- [EXERCISE]
Lines from the one containing "Start conversion with the Convert icon" through the final line of the records are the only ones to copy, and each must match exactly.

<<<<

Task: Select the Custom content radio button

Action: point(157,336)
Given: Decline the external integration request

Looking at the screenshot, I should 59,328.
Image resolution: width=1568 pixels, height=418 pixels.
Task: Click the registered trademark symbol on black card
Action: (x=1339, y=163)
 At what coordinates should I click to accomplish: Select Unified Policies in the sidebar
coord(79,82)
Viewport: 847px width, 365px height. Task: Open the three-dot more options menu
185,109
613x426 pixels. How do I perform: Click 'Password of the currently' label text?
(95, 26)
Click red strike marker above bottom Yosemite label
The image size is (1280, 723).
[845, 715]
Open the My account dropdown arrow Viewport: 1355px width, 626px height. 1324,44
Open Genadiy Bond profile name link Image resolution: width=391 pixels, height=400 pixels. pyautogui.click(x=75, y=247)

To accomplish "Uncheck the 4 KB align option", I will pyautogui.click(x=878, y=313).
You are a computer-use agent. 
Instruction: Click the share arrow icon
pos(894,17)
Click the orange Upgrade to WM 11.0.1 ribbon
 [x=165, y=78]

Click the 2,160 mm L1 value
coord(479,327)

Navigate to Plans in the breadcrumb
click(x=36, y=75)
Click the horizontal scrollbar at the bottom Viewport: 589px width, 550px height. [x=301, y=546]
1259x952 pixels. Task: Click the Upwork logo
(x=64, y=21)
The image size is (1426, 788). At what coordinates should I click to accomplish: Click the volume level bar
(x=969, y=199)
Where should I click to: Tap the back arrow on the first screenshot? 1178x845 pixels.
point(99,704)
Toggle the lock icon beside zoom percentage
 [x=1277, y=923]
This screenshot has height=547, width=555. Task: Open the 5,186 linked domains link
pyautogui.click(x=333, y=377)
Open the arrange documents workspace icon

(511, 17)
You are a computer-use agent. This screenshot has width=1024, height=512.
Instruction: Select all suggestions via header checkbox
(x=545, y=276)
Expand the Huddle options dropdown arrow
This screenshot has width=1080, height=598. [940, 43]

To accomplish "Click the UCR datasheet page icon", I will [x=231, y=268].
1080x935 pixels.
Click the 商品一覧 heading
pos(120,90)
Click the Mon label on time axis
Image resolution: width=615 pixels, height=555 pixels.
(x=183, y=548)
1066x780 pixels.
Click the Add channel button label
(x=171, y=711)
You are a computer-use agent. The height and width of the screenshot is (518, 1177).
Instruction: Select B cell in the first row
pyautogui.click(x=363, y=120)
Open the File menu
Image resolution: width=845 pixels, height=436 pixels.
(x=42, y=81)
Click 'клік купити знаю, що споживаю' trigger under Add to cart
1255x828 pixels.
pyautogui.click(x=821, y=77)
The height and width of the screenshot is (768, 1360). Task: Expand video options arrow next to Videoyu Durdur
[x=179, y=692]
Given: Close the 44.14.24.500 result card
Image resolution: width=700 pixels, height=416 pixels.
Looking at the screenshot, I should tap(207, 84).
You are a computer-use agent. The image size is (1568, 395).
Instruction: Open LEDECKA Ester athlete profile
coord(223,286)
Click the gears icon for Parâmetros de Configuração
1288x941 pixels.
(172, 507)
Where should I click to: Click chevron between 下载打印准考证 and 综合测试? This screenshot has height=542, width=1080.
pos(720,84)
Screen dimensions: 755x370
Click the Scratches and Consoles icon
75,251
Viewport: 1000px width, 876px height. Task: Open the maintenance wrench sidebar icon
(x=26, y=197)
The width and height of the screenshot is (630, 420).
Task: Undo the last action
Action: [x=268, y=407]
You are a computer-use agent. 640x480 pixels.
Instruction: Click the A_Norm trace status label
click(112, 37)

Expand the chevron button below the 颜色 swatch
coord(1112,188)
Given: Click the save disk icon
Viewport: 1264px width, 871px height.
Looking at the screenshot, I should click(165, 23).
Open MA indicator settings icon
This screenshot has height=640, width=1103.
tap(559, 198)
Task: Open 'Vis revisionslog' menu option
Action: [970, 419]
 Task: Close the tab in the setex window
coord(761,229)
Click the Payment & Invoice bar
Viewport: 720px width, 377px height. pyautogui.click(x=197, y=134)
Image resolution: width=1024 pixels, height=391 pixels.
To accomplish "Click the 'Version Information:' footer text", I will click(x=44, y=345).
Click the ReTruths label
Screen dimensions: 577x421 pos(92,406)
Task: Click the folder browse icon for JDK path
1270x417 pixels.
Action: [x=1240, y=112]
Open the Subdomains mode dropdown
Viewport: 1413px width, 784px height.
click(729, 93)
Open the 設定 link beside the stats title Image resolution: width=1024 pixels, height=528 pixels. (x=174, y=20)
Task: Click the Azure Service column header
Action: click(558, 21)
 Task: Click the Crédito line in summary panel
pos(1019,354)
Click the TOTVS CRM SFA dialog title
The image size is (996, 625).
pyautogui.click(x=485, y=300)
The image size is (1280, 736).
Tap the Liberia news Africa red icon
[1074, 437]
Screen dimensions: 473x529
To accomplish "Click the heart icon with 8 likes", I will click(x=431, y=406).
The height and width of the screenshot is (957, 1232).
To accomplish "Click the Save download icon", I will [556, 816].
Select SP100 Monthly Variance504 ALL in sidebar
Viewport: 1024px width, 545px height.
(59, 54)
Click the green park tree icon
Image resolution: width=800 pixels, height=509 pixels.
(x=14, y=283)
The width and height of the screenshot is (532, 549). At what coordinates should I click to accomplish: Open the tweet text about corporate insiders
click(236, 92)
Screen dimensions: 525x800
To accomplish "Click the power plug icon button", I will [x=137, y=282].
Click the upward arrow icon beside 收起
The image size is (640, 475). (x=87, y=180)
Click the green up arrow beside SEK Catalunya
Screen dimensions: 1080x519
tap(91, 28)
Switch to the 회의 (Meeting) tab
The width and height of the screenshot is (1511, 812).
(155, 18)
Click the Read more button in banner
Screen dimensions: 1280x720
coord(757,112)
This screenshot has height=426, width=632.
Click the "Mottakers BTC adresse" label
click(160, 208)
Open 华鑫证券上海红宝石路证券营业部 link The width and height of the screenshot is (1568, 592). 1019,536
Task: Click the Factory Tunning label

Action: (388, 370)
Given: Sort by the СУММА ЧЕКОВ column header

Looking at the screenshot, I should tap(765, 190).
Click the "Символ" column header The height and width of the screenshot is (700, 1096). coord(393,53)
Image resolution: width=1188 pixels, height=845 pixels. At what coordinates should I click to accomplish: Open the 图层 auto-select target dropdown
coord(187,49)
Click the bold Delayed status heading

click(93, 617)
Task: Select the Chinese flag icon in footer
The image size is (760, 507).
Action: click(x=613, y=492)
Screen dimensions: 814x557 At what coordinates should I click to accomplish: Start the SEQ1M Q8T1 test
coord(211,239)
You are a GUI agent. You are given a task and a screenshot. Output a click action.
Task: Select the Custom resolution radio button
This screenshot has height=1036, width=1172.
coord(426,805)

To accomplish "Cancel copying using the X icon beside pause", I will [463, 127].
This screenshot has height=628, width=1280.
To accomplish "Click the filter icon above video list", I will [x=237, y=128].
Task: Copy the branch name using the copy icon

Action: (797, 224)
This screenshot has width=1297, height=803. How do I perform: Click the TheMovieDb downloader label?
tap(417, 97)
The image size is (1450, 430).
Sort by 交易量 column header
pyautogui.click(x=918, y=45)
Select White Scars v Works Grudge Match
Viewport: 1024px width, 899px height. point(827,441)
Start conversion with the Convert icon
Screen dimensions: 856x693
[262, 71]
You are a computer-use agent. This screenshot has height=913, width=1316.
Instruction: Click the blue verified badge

>>>>

- [EXERCISE RESULT]
Start conversion with the Convert icon
Screen dimensions: 856x693
[262, 71]
You are a computer-use agent. This screenshot has height=913, width=1316.
Instruction: Click the blue verified badge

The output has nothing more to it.